Ex-Microsoft blogger starts on a new media adventure

Ex-Microsoft blogger starts on a new media adventure

By Michelle Quinn

If the public perception of Microsoft has softened recently, Robert Scoble may be partially responsible.

Over the past three years, Scoble has gained fame as the “Microsoft blogger,'' a Microsoft employee writing online about Microsoft and its products. His persona is non-defensive and engaging, an online bedside manner he says he learned dealing with angry customers when he worked at a camera store in San Jose.

Some of what Scoble did was considered radical at the time for someone writing about the company he was drawing a paycheck from. He linked to critics' blogs and invited customers to come up with ideas about how to best fix problems with Microsoft products. In 2004, he launched Channel 9, a Microsoft online forum that airs video interviews with Microsoft employees.

 

His blog www.scobleizer .wordpress.com ranges from geeky discussions about new software or high-definition television to musings about life with his wife, Maryam Ghaemmaghami, and son Patrick, from a previous marriage. (Both also blog). But the Scobleizer, as he is known, isn't all tech, all the time. Scoble took readers through his mother's illness and death and endured their snide comments when he complained about how much he made at Microsoft (under $100,000).

In June, Scoble left Microsoft to join PodTech.net, a start-up that creates programming for iPods and other portable video and audio devices (PodTech must be paying Scoble a bit more — the start-up also hired Maryam — because the couple sold their Seattle home for about $440,000 and bought one in Half Moon Bay for $900,000, according to his blog).

The decision to leave Microsoft was first reported on a blog, of course, before Scoble told the company. It has led other bloggers to ask: Will anyone care about Scoble anymore if he's not working at Microsoft?

The co-author of “Naked Conversations: How Blogs Are Changing the Way Businesses Talk with Customers,'' Scoble sat down with the Mercury News at PodTech.net's offices at US Venture Partners on Sand Hill Road in Menlo Park.
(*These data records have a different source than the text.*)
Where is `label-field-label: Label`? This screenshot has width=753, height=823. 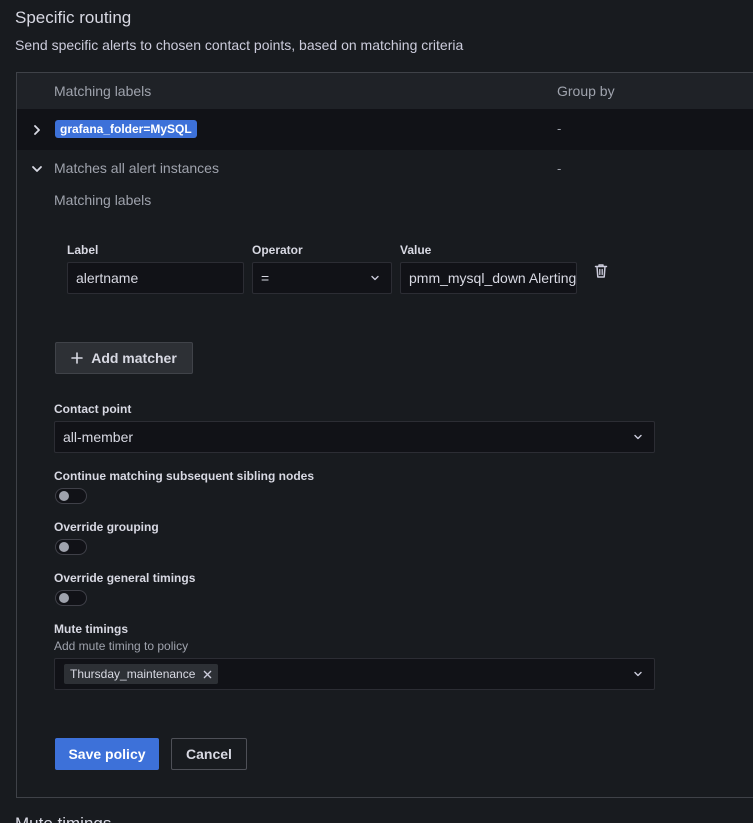 label-field-label: Label is located at coordinates (83, 250).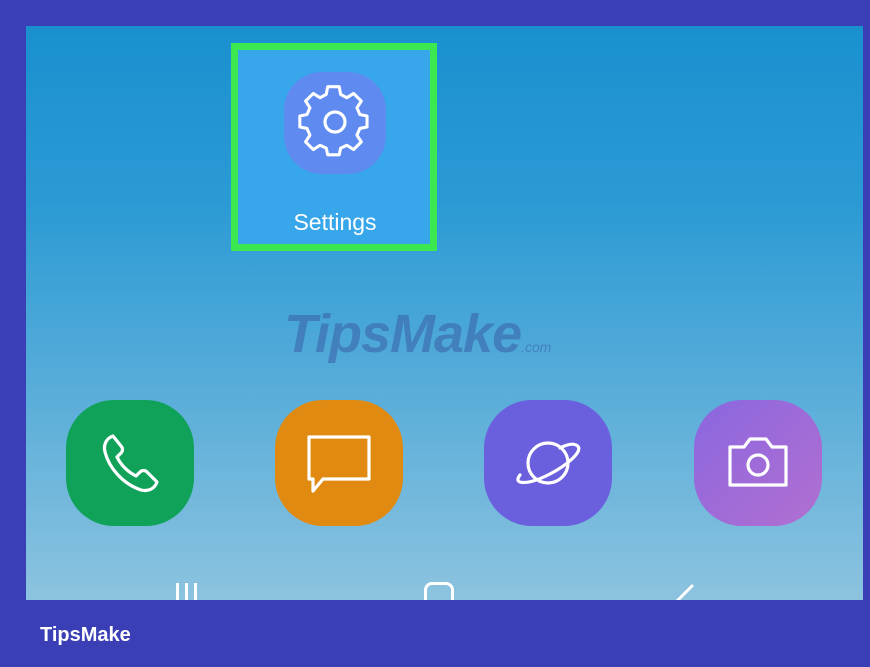 This screenshot has width=870, height=667. Describe the element at coordinates (403, 334) in the screenshot. I see `watermark-text: TipsMake` at that location.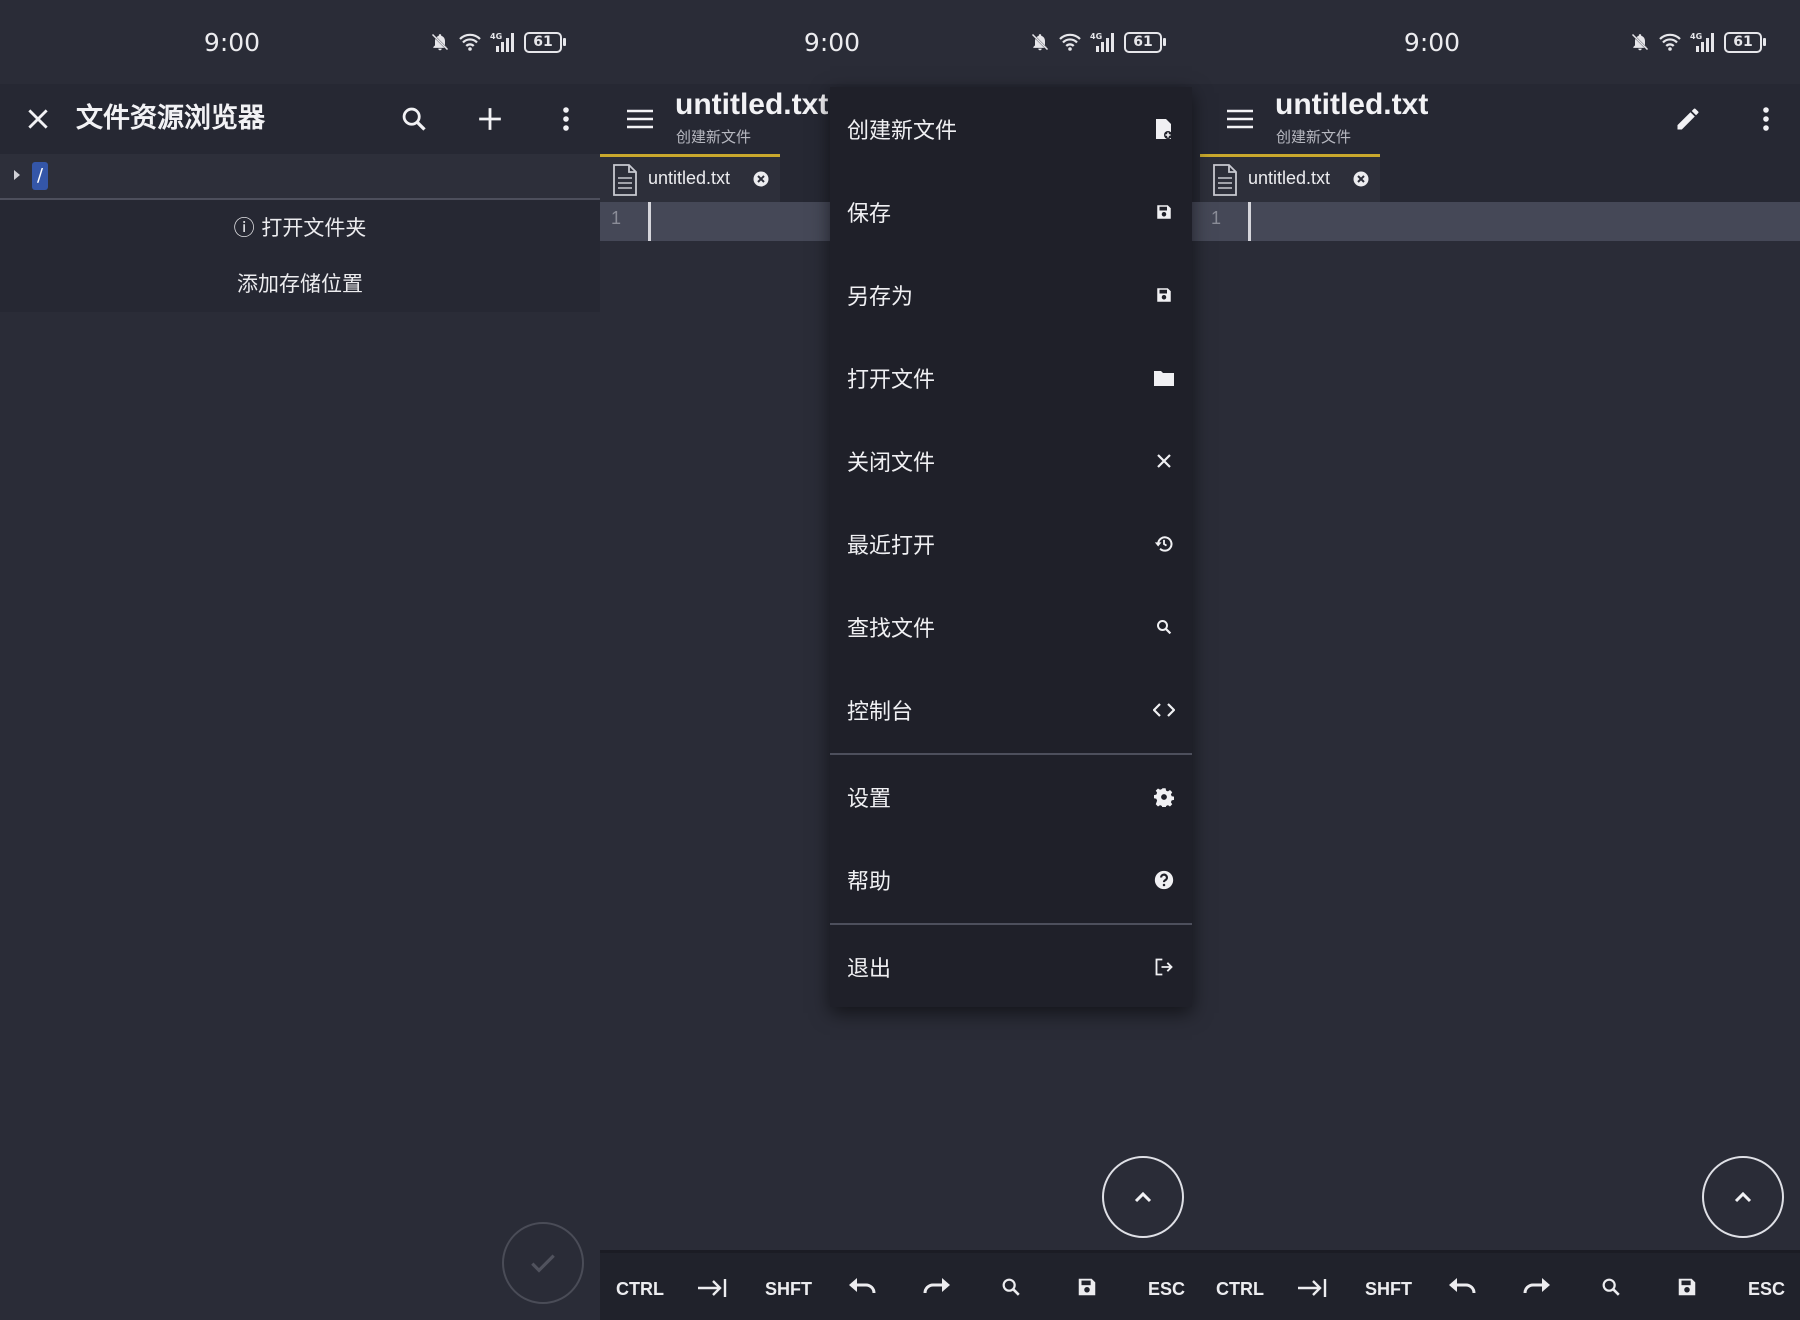  Describe the element at coordinates (1011, 378) in the screenshot. I see `menu-item-open-file: 打开文件` at that location.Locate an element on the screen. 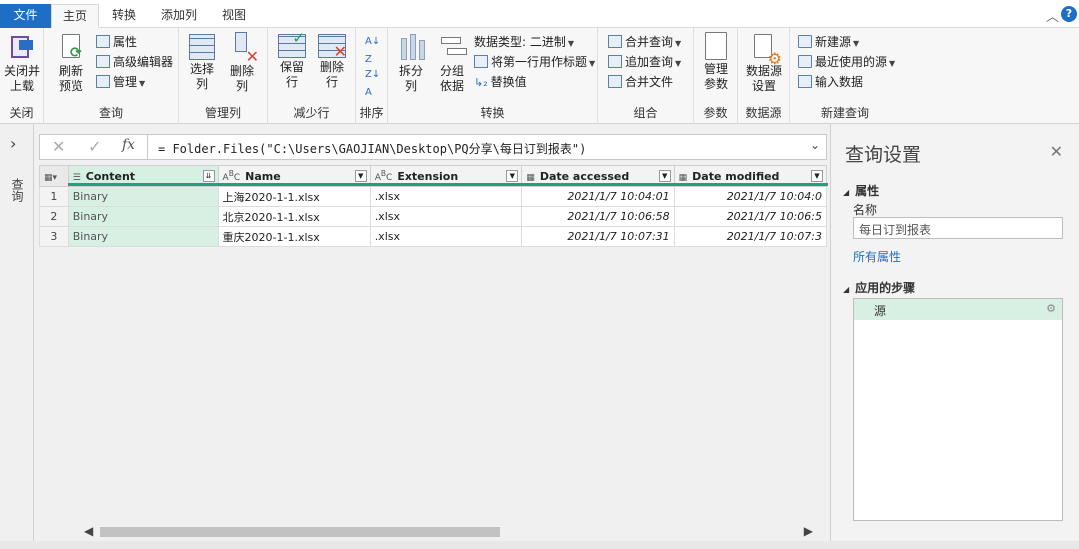 This screenshot has height=549, width=1079. remove-rows-button: 删除 行 is located at coordinates (332, 61).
This is an edited version of that interview.

Q Why did you leave Microsoft to work at a start-up?

A I began to notice some trends. Geekbrief.tv. started last December and has 2 million unique visitors a month. Then Microsoft came out with a new portable video player, and with other video players people are going to be hungry for new content. I saw a business opportunity. The viewing patterns are changing. We want to interact. Something is changing in media consumption behavior. I wanted to explore that more and be part of the new kind of media being built.

Q Ford has started a blog, as have other corporations. Are corporate blogs something trendy or is something changing?

A Companies realize the power of the word-of-mouth network that is out there. A kid in Australia with five readers can get in the New York Times in a few days. Look how my news of leaving Microsoft got out. I told 15 people at a blogger conference and one of them wrote about it. Within an hour, it was on 500 blogs. Then I was in the mainstream media. The word-of-mouth network is so efficient now. Now you go on a photo forum and ask where should I buy a camera and you get 1,000 responses from around the world.

Q What did your experience at Microsoft show you?

A We were tired of committee-based marketing. Here we were having real conversations with people. On the first day we started Channel 9, the public relations people tried to shut it down. But they couldn't because 100,000 people showed up. That was three years ago. Now it has 4.3 million unique visitors a month as of two months ago.

Q But won't it be dispiriting if all this blogging is really about selling things or talking about consumer products? If this “word-of-mouth world,'' as you call it, is about spreading information about Ford Escorts.

A It can work against companies as well.

Q How do you sort the hype from reality in this current wave of Internet companies?

A I look for doubling effects. I look for things that continue to see doubling in size. The instant messenger ICQ launched in 1996. By the time I signed up, six weeks later, they had 65,000 downloads. Back then the word-of-mouth network wasn't so efficient.

My skepticism right now is about how many Web 2.0 Web sites have audiences. The one site people outside the geek world talk to me about is Zillow (which gives real estate price estimates). It's easy to get doubling effects inside a passion chamber — all the people who care about something will check it out. It's hard to have it double forever. The trick is to know if it has a chance to jump from the passionate few to the unpassionate many.

Q How do you respond to critics who say you are getting boring now that you left Microsoft?

A I don't have the Microsoft crutch to hang on anymore. To have access where no one else had access is great. It is really easy. Now that I'm on the outside, I have to do more reporting work. But I don't let people get to me. I think that's why I survived at Microsoft. I try to learn from criticism.